Saturday, February 4, 2012

Saturday with Sadie

One of my parenting foibles has to do with wipes. For the record, it’s not that I don’t use them properly. As any parent knows, improper use of wipes just results in a diaper rash, which requires more attention, petroleum jelly, and rectums than any sane person is going to want to deal with. No, my problem with the wipes has something to with infinity. I blame both science and religion.

Most religions have an idea of what comes after we kick off from this world and into the next. A number of them involve an infinite time span filled with various types of bliss, virgins, harps, planets, alien overlords etc. In each case human beings, me specifically, are forced to consider an infinite amount of time strumming a harp, having coitus, or playing a game of chess with alien overlords. In each case the problem is not the action itself, most people understand how to play a harp, where babies come from, and how many planets you get to rule in the afterlife. However, the problematic thought experiment is the infinite: time without ceasing. (I’ve got an aside here that would go in a footnote if blogger allowed it. As a child my half-sister misinterpreted lyrics to a P.M. Dawn song “Die Without You” as “Time without shoes,” which, as eternities goes doesn’t seem to be that bad, but one would have to consider the length of time that it would take for your feet to toughen up, and whether we’d be walking about on cushy clouds or rocky half-formed planets full of Vulcans to determine whether it would all that bad. This is just a long way of saying, it’s hard to imagine the infinite).

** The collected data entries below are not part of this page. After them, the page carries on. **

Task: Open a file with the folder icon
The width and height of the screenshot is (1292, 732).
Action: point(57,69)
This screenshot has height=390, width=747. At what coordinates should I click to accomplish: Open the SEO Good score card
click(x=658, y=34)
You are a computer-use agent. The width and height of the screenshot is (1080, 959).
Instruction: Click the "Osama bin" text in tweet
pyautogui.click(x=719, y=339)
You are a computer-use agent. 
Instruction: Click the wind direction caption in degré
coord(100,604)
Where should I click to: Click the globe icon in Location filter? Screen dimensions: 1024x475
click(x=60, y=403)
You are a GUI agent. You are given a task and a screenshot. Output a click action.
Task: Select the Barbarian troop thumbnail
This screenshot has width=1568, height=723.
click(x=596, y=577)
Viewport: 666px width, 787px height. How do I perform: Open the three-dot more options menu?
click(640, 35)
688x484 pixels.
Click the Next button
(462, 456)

Science has also recently piled on to infinity, claiming that we’re probably just one tiny blip of a universe in an incredibly expansive, dare I say infinite, multiplicity of universes. It’s apparently the only way that string theory can really hang together. In either case, I am forced to consider that there might be an infinite number of universes, and infinite number of me’s, having the same relatively quite Saturday afternoons, which, as an aside, I sort of hope not. I hope other me’s got into heavy duty cartography or film development or something. It would be a shame if we all worked in libraries throughout the universe. Anyhow, either way, here I am again, presented with the infinite, not as a conception, but actualized.

I promise this eventually, now in fact, ties back into parenting. During one of our minor rows in the course of raising lil s, S claimed, through tears, that the wastebasket in lil s’s room gets so full. This moment was followed by old-fashioned sobbing, so I can’t quite finish the quote. However, her point was, the wastebasket in lil s’s room occasionally needs to be emptied. And yet, in the few days that S has been gone I’ve noticed something about the wastebasket: its capacity for baby wipes is infinite. No matter how many wipes I add to the top I can always add two more without changing its overall composition. I believe some people would credit it to the fact that eventually my wife will empty it, or perhaps that the wipes lose mass as the moisture in them dissolves, thus making it seem as though no room has been lost after a period of three hours or so elapses, but I consider it a mystery of the universe—a bona fide miracle on the scale of the Babylonian hanging gardens; when filled with baby wipes, trash cans have infinite space.

2 comments:

  1. space...where no man has gone before..
    time...the fourth dimension and beyond..
    baby wipes..teach lil s to use toilet paper
    or in certain cases newspaper...or even bark if in the woods...ask the donner party?

    baby theories are based on the insane
    premise that babies have many delicate emotional wants.
    in fact, babies have only one want, and it is not delicate.
    they want to put everything in the world (except food) into their mouths-
    that is why we dispose of baby wipes!